### [What is being asked]
Return the lines below that contain "computer".

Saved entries

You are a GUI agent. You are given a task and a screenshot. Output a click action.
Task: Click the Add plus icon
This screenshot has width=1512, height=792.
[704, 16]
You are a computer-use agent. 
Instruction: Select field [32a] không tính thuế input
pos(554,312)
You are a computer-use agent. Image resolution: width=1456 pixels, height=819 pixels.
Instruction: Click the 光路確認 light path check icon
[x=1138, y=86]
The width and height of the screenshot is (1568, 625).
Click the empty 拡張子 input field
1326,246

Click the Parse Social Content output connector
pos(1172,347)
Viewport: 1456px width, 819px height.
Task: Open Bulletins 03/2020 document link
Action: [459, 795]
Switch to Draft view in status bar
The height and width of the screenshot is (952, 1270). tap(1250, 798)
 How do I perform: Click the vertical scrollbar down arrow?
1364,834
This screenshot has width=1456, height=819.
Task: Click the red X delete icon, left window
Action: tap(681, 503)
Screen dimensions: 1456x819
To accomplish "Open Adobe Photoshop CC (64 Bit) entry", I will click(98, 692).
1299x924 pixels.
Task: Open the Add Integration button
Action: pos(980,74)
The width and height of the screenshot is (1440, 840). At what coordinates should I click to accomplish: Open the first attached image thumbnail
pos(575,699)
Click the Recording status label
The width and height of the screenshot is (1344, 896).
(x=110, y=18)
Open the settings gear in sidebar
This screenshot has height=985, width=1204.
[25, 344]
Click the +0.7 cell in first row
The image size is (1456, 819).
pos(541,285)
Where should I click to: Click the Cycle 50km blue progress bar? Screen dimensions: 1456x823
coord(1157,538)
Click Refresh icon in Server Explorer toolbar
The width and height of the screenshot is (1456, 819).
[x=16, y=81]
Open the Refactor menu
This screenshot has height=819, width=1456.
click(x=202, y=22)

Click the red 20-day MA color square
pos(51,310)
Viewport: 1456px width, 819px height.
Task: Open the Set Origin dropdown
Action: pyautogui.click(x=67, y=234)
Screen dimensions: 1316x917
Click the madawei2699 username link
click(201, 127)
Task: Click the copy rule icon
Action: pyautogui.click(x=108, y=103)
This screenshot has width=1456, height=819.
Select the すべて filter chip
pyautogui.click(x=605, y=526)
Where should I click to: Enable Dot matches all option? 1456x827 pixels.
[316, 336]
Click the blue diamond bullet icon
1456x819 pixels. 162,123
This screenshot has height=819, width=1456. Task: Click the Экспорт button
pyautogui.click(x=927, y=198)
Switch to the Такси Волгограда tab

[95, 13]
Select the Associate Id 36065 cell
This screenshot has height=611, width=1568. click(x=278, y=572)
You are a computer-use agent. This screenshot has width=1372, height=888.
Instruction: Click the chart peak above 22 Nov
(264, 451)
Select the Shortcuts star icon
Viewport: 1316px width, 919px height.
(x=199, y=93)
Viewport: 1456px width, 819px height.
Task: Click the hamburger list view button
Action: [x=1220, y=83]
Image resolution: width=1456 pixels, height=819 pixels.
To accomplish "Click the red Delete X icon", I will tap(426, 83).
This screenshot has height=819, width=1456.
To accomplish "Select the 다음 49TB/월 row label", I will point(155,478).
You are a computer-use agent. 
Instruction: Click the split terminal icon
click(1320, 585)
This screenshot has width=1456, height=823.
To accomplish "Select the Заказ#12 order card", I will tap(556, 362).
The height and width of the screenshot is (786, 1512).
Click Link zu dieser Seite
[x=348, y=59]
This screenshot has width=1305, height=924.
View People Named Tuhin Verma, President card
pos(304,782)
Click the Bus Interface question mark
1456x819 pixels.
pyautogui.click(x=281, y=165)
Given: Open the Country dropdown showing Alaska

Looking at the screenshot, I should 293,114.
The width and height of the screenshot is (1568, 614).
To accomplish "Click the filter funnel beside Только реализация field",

### [Solution to the problem]
You are a computer-use agent. 
You are a computer-use agent. Image resolution: width=1456 pixels, height=819 pixels.
You are a computer-use agent. This screenshot has width=1372, height=888.
You are a computer-use agent. 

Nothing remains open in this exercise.